*** RECORDED INFORMATION ***

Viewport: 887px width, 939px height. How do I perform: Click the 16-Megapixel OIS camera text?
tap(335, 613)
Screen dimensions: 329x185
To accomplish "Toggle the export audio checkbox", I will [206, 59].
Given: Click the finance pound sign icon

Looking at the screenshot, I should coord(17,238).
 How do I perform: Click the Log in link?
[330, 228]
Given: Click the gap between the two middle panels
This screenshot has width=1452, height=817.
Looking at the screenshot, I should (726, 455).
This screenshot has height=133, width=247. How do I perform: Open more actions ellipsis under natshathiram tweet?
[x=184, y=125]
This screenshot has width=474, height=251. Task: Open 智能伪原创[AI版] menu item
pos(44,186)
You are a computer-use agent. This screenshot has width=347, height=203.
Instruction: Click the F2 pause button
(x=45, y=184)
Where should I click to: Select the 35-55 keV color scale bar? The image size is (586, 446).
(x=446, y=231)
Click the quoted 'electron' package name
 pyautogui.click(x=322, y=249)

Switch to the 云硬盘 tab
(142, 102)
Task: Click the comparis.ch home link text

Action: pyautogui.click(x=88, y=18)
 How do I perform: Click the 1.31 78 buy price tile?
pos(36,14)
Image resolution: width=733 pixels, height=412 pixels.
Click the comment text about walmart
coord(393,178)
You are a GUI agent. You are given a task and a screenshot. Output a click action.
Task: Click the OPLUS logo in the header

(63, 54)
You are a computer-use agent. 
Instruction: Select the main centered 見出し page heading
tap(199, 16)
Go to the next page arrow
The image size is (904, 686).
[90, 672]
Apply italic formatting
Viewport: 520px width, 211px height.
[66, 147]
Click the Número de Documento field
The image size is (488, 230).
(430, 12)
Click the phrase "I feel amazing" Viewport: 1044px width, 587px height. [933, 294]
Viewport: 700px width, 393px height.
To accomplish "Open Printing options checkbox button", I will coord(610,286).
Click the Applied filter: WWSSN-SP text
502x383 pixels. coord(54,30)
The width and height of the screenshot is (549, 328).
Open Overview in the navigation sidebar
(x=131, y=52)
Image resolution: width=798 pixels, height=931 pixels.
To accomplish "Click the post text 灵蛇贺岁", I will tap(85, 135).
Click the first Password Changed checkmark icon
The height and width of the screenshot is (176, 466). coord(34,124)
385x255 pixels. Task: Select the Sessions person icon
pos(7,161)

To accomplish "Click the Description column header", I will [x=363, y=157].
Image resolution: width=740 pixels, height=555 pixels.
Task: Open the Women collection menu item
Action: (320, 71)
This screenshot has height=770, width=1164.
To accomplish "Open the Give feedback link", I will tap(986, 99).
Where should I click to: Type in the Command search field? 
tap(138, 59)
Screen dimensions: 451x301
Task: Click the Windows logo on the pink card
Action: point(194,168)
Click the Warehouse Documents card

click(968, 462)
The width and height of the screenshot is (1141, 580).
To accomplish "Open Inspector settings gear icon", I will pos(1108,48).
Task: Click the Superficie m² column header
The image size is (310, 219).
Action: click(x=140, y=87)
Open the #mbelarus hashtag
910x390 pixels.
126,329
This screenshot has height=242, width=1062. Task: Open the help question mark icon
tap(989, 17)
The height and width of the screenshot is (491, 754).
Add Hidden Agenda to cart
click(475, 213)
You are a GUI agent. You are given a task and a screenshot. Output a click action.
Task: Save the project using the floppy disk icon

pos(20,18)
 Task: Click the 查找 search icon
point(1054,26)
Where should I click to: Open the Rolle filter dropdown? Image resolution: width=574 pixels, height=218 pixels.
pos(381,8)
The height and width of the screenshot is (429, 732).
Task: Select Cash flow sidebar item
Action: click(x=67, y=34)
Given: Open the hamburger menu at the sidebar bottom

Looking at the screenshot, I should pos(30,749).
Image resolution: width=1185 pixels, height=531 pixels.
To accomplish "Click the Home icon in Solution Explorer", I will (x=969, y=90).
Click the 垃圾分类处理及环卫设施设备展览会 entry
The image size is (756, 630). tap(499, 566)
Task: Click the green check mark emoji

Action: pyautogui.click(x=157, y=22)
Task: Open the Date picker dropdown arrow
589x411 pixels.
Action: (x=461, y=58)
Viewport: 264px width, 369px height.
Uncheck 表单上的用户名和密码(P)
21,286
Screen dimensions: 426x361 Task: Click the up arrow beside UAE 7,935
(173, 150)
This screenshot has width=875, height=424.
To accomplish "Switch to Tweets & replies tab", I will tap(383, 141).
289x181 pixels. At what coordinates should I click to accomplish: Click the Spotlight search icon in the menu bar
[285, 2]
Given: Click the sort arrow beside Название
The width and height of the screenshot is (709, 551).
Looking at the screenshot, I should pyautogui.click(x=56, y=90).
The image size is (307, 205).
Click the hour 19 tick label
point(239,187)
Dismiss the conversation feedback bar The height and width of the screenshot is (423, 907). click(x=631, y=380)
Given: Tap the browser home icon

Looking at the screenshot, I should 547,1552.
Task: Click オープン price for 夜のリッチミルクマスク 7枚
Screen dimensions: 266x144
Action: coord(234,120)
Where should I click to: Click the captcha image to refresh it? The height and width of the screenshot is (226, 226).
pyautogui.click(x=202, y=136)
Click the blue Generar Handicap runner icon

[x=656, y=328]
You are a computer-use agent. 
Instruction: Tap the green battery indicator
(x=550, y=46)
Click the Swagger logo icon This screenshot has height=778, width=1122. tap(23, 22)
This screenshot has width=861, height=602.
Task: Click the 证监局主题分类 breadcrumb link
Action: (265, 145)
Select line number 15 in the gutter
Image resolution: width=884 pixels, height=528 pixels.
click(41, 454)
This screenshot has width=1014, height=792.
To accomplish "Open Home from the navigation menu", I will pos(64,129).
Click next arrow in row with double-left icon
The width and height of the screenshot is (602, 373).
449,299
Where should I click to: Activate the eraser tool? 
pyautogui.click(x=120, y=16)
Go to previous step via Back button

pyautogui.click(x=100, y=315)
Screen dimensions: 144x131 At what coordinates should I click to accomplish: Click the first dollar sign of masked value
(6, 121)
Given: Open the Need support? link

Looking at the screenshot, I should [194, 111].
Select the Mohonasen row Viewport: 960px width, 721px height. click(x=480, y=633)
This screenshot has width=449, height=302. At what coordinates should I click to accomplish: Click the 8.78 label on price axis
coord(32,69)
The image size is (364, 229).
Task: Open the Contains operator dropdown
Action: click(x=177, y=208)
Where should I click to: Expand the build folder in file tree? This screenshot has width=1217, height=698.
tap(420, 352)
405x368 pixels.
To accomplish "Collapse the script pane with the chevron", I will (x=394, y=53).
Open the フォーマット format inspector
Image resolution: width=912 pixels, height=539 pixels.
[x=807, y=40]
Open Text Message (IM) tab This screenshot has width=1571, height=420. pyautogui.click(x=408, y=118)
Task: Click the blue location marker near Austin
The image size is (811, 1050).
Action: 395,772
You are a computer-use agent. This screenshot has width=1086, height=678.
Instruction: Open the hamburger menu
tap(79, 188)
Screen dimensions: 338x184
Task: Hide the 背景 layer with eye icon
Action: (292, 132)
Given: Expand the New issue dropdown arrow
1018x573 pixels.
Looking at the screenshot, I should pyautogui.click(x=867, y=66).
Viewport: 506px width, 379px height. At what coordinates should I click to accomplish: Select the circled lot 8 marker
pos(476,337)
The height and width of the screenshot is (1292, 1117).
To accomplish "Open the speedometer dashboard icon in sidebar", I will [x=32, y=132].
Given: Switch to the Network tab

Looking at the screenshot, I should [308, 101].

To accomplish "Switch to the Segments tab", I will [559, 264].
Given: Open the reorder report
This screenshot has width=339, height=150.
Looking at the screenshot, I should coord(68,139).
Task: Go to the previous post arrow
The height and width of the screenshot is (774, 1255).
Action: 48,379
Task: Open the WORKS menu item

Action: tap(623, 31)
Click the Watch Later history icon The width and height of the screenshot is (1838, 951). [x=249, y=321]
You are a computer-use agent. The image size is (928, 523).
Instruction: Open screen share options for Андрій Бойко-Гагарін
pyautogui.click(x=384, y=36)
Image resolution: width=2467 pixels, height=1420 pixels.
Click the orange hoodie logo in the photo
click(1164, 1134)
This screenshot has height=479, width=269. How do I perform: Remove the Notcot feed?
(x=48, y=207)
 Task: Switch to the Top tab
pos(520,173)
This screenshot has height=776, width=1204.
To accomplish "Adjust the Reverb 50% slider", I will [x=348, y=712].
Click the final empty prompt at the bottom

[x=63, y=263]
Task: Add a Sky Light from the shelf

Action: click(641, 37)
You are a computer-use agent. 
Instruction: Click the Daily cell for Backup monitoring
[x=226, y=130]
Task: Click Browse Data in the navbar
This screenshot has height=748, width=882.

*** End of RECORDED INFORMATION ***

WHAT YOU NEED TO DO. Starting at the line that has "Given: Tap the browser home icon" in the records above, restate word for word every line until the one that has "Select the Mohonasen", and include that one as well.

WORKED SOLUTION.
Given: Tap the browser home icon

Looking at the screenshot, I should 547,1552.
Task: Click オープン price for 夜のリッチミルクマスク 7枚
Screen dimensions: 266x144
Action: coord(234,120)
Where should I click to: Click the captcha image to refresh it? The height and width of the screenshot is (226, 226).
pyautogui.click(x=202, y=136)
Click the blue Generar Handicap runner icon

[x=656, y=328]
You are a computer-use agent. 
Instruction: Tap the green battery indicator
(x=550, y=46)
Click the Swagger logo icon This screenshot has height=778, width=1122. tap(23, 22)
This screenshot has width=861, height=602.
Task: Click the 证监局主题分类 breadcrumb link
Action: (265, 145)
Select line number 15 in the gutter
Image resolution: width=884 pixels, height=528 pixels.
click(41, 454)
This screenshot has width=1014, height=792.
To accomplish "Open Home from the navigation menu", I will pos(64,129).
Click next arrow in row with double-left icon
The width and height of the screenshot is (602, 373).
449,299
Where should I click to: Activate the eraser tool? 
pyautogui.click(x=120, y=16)
Go to previous step via Back button

pyautogui.click(x=100, y=315)
Screen dimensions: 144x131 At what coordinates should I click to accomplish: Click the first dollar sign of masked value
(6, 121)
Given: Open the Need support? link

Looking at the screenshot, I should [194, 111].
Select the Mohonasen row Viewport: 960px width, 721px height. click(x=480, y=633)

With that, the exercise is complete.